A chance encounter between sexy bartender Ilir and confused young Paolo results in the latter passing out drunk in the former’s bed after a very long party. Paolo later goes home to his frustrated girlfriend and, likely because she’s always in a bad mood, comes to terms with his sexuality and returns to Ilir to begin a passionate love affair. The younger, more naïve member of the couple is clinging to the more established partner for more than just momentary sexual trysts, while Ilir is far more touched by the youthful innocence of this sexy young man with the puppy dog eyes and the tight little body than he is willing to let on. When Ilir crosses the border and gets caught with drugs in his possession, what started out a straightforward relationship is thrown by circumstance into a battle of wills, between the two men as well as between themselves and their ideals. Despite a high level of shrill melodrama that keeps it from having the kind of resonance of a better movie like Weekend, this is a thoroughly satisfying affair due to very appealing characters and genuinely sexy chemistry that makes you forget the surprising lack of graphic imagery (surprising for a French movie in the era of Stranger By The Lake and Our Paradise, that is).
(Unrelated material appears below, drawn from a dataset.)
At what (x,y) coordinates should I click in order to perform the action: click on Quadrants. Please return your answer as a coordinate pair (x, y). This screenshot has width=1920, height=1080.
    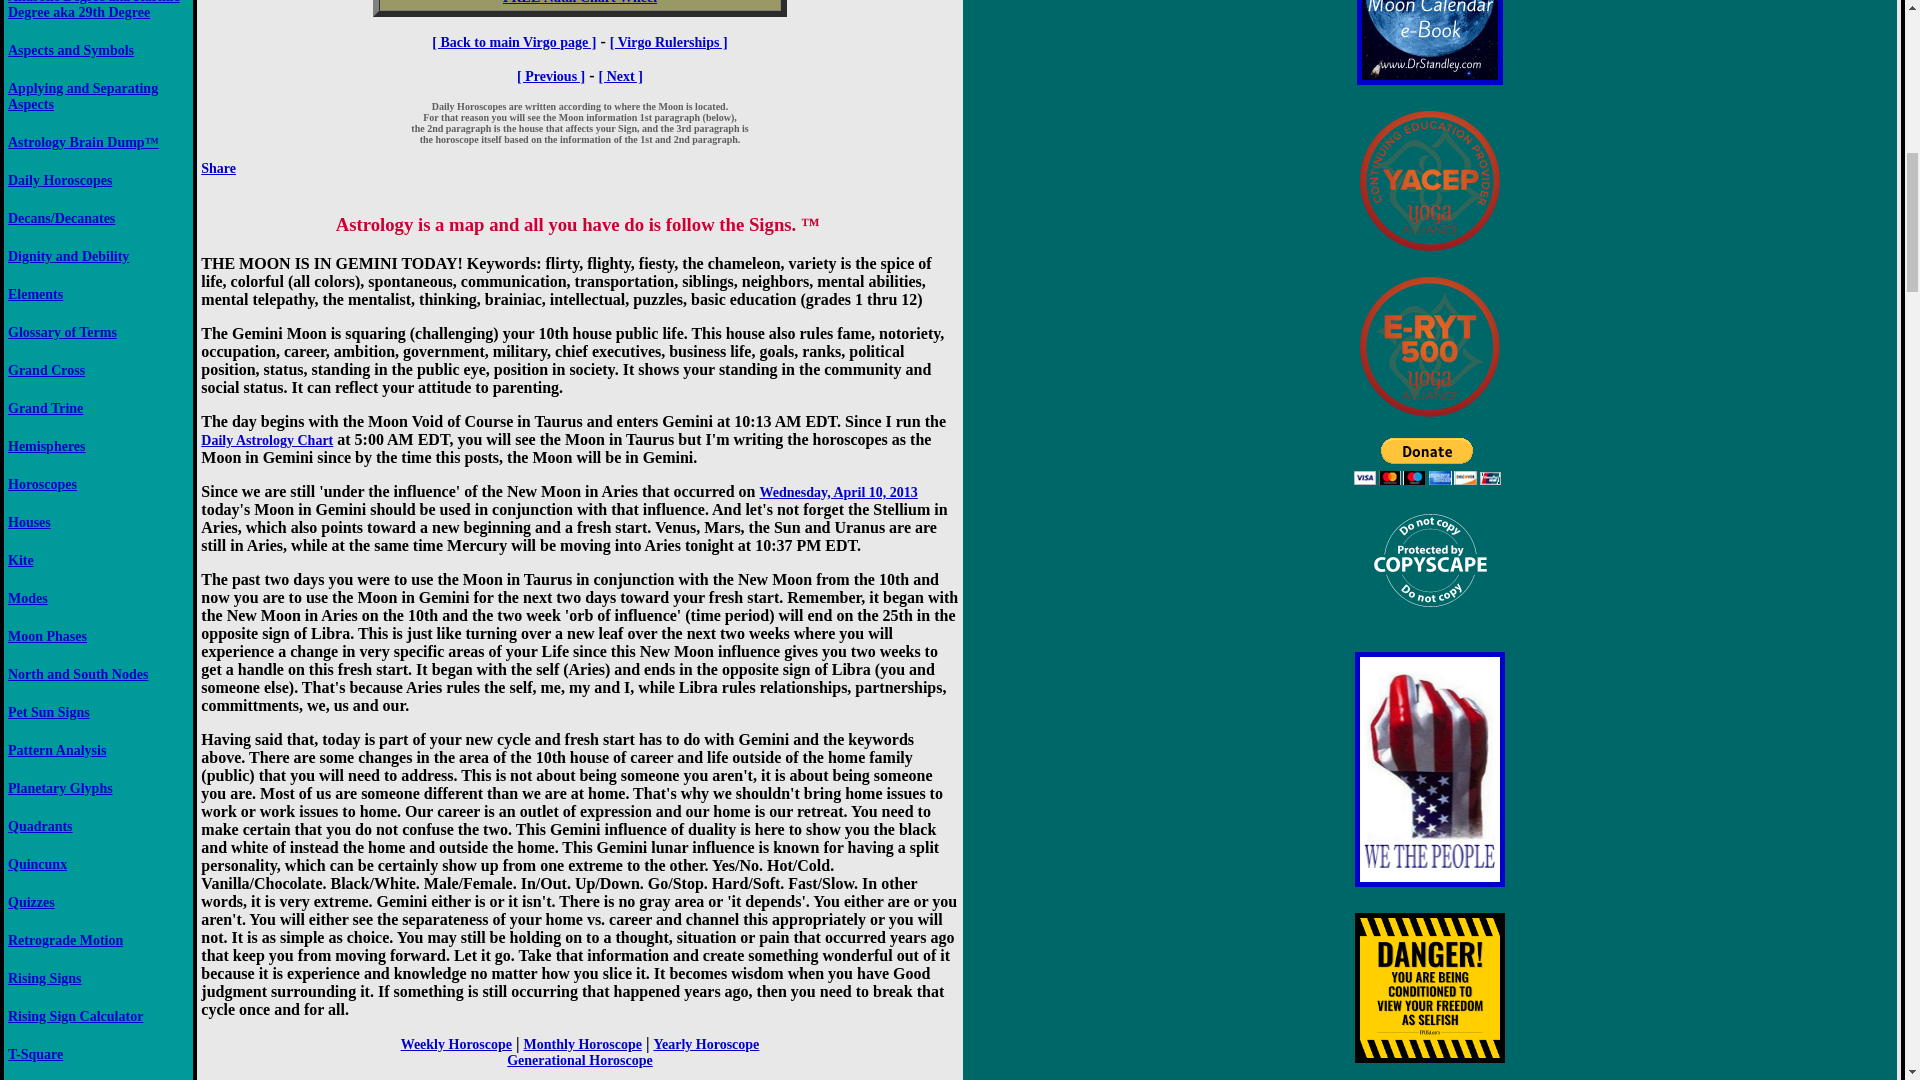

These boys know how to have a good time together, but there is as much deeply felt intimacy in scenes where Matila Malliarakis‘s Paolo falls apart when visiting Ilir in jail, or even the loosely sexy fun of arm wrestling. The only false note the film strikes is Paolo’s girlfriend, casting the excellent Melissa Desormeaux-Poulin as a one-dimensional shrew who is unfairly judged by the director as someone foolish enough to think that her obviously gay boyfriend will make her happy if she just nags him constantly; it’s an unintelligent characterization of the one opportunity to have a female protagonist, and as such should have been left out if a better one could not have been created.